Alright, so to start off with, I took the number of my rows/columns of each atlas (for this example, the dirt atlas) and then divided it by the full UV scale (which is 1). So you’d have 1/3 = .3333, and you set your initial texcoord node U and V values to that.


The forums are refusing to let me embed any photos at all

So to proceed, we need to imagine our atlas as a grid that has specific coordinates that we need to get to.

To manage this, you need to add 0, .3333 or .6666 in whichever direction you’re wanting to go, and since we set our texcoord uv values to .3333, that means that one of the images on our atlas will be the default state.

My numbers may be wrong there as I’m doing that from memory, but that is the general idea of it.

So to implement this into the BP tool, I passed in the parameters used to add our values to the initial textcoord node.

This is the setup to do that and I set up one of these functions for each cell on the grid.
After that, it just boils down to having a function that contains a sequence node that hooks up to each UV function with an exposed boolean so that the designer can pick the texture they want to use.

That about covers it for the basics of this system, which we used in one more area of the demo. There’s a lot of paper scattered around the level, and we needed a lot of variants to choose from…which is why I built the basic system I’ve covered here.

Tool #2: Dynamic Fog Volume (Ground/Ceiling)

HQ gif of the subtle movement the fog can have: https://puu.sh/vy3E8/74e1d0056d.gif

Here’s a really slightly less compressed version of the video:

This one started out with an idea for very simple fog volumes that MetricZero had that involved layering simple plane meshes on them and applying a simple fog material to each one. However, this wasn’t enough, so I decided to take the material as far as I needed.

I couldn’t seem to find the original thread showcasing the stacking method for the meshes, so this image will have to suffice:

It’s very simple and just involves user input on the amount of layers and the distance between each layer.

The material itself is a little more complicated, though:

  1. First, we have world aligned UVs so there’s no visible tiling.
  2. We take time and multiply it by a global scalar parameter.
  3. I made a custom noise inside of Substance Designer (to have control over internal tiling and visual appearance) and then layered 4 instances together, with each having different panning values passed into them.
  4. Color is very simple with a single vector 3 parameter and scalar parameter that are lerped together by the noise chain.
  5. There’s a depth fade that’s lerped with by an inverted version of itself, and that is multiplied by the noise chain before being fed into the color lerp node.
  6. The vertex movement is a bunch of math to simulate ocean wave movement with the addition of being multiplied by the noise’s normal map, and that gets plugged into WPO.
  7. This may be entirely unnecessary, but I ran the noise chain into the two perturb normal nodes and plugged those into the normal slot.

Some thoughts/notes:

  1. This does have hard edges on the planes (you could probably rectify this, but I had no need to do so as our demo was set in a house), but they aren’t that noticeable if you use a reasonable opacity for the fog.
  2. You could very likely replace a baked texture with procedural noise directly inside of UE if you wanted to go that route.

It’s not as complicated as the decals, but I still think that it’s a very nice tool to have around.

fog looks very cool to me !! grats !!
would you mind to share it, so i could use it for my pont & click adventure game, too ??
kind regards
stucki

Congrats on getting a popular streamer to play your game, and like it.
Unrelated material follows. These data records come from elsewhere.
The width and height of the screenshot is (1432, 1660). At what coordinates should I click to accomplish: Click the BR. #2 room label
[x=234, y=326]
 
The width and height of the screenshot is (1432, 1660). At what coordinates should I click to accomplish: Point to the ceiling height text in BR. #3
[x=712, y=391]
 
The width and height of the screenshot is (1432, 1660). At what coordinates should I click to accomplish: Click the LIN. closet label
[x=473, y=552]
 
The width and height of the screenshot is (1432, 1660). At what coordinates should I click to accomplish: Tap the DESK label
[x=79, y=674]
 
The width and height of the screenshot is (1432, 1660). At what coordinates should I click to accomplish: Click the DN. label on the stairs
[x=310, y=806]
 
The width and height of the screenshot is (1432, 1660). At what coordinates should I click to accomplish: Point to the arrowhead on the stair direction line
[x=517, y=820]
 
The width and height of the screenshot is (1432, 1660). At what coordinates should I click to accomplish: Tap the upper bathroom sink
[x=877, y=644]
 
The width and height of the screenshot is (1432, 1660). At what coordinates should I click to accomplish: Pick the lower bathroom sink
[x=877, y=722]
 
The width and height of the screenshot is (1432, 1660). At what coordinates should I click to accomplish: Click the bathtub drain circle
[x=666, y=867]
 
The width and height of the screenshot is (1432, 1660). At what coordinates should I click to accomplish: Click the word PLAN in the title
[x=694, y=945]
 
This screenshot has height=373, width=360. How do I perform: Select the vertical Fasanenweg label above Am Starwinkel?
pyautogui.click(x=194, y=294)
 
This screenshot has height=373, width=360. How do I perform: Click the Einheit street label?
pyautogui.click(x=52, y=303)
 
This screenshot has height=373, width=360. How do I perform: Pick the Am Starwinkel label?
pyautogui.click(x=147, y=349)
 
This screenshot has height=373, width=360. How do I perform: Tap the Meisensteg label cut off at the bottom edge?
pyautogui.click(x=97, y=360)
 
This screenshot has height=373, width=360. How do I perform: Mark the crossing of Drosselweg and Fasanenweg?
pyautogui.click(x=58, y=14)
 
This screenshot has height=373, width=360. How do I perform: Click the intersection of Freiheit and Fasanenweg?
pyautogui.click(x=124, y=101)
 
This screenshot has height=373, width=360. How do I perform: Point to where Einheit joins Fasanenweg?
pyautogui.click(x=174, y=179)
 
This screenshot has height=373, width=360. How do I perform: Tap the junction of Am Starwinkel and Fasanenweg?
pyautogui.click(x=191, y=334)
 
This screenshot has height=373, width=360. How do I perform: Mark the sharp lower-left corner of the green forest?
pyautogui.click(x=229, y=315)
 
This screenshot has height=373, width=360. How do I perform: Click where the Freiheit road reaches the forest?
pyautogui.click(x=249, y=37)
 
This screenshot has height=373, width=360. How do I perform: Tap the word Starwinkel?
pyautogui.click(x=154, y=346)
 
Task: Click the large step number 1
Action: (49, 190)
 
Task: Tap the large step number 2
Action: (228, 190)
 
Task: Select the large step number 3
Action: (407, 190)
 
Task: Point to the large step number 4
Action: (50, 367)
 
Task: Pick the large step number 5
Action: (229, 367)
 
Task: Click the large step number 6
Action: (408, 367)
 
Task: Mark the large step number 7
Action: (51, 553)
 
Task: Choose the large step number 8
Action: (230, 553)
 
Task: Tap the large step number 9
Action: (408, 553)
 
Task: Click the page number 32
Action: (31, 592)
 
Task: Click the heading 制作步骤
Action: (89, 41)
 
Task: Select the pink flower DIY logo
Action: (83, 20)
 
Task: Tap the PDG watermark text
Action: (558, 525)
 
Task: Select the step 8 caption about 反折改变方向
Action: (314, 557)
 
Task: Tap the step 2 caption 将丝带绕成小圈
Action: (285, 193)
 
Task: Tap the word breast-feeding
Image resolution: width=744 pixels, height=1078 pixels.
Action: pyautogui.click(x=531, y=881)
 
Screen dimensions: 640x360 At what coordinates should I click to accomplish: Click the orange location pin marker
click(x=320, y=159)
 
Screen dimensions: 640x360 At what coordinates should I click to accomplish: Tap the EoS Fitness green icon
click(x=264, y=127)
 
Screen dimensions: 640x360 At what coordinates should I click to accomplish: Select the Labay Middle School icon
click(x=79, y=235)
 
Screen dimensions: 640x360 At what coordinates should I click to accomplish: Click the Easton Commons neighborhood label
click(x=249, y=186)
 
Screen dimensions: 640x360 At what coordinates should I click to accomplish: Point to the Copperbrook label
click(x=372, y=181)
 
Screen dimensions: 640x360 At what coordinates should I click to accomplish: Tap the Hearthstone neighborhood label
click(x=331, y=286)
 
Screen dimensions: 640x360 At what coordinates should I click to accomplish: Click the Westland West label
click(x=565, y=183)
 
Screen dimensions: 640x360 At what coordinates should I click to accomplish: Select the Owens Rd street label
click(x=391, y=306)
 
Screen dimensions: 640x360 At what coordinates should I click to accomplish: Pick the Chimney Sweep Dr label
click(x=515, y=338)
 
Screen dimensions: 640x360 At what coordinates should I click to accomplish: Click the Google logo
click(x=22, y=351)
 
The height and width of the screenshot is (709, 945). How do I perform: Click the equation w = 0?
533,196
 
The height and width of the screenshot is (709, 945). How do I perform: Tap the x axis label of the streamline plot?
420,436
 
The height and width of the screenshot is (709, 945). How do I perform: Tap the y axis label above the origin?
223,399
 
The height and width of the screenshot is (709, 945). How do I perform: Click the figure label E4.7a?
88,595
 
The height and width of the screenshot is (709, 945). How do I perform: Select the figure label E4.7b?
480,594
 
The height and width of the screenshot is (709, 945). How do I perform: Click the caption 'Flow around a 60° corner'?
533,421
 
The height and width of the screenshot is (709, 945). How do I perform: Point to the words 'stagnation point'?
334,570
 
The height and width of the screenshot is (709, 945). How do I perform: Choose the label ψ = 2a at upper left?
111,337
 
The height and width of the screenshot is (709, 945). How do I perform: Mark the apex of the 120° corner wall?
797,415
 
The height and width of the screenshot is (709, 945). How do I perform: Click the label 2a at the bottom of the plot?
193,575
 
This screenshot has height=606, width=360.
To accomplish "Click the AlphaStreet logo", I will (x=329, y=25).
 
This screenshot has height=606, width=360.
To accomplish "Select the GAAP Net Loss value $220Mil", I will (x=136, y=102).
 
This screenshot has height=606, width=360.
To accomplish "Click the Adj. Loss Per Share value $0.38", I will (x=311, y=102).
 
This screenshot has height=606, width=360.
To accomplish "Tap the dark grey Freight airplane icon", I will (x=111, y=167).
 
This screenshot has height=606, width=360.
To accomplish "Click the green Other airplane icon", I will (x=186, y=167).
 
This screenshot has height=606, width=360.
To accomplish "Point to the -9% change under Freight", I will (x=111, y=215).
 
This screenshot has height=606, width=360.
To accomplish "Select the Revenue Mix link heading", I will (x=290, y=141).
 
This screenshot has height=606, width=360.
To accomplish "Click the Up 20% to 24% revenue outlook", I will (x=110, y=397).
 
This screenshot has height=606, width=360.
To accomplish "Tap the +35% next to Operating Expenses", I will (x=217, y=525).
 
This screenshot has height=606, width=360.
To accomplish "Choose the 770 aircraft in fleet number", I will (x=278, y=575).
Really must be a cool feeling for you too watch.
I like the decor, and the crayon drawings are a cool touch.
Thanks for sharing your system.

@stucki
I can’t share the project files at this time, no. Everything up to the vertex movement is very basic and you should be able to replicate that stuff pretty easily with some effort. You could probably get about with replacing the vertex math with some simple movement based off of some normal maps (I think) manipulation.
@thadkinsjr
Thanks, I appreciate it. The whole team did their best in the timeframe that we had to work in.

Great to see this! Thanks for sharing man.